Diminuir k - o diâmetro médio dos clusters aumentará.
Método do “cotovelo”:
1º Plotar uma medida relacionada ao cluster, como seu raio médio, diâmetro ou erro global médio (por exemplo, considerando a soma dos quadrados das distâncias dos pontos ao centróide do cluster), em função de k.
2º Escolha para k o valor onde o gráfico muda abruptamente, ou seja, num ponto de inflexão.

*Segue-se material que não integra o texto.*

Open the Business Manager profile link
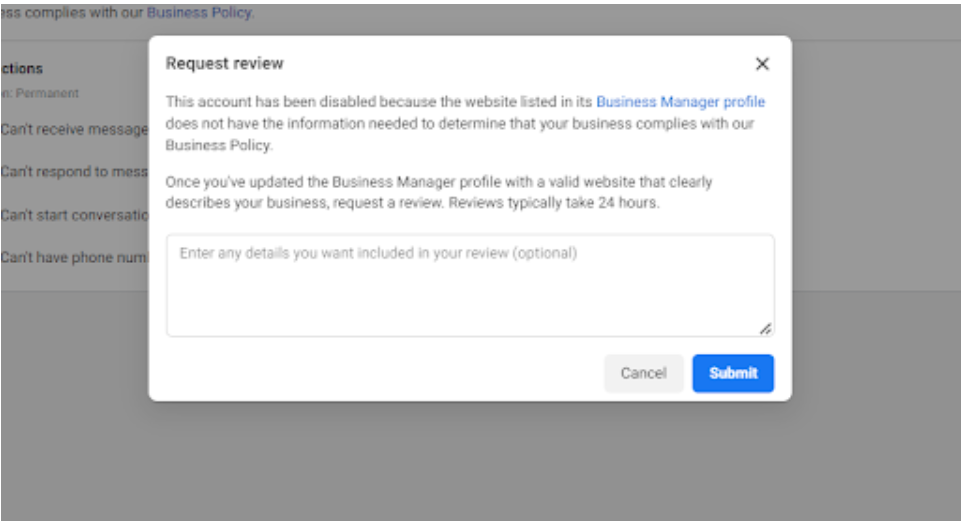 click(680, 101)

Isso significaria que um cluster adicional não entregaria uma melhor separação de clusters para justificar o aumento de k.
Outros algoritmos de Clustering
Algoritmos tradicionais podem dividir erroneamente grandes clusters ao tentar minimizar o erro quadrático.
Existem algoritmos alternativos mais robustos a outliers, lidando com formas não esféricas, já que clusters não precisam ser normalmente distribuídos e podem ter curvas estranhas, formas de S ou até mesmo anéis.
Exemplos de algumas alternativas:
CURE (Agrupamento Usando Representantes), que representa clusters por meio de um conjunto de representantes.
DBSCAN, que utiliza a densidade de pontos como fator principal para atribuir pontos a clusters.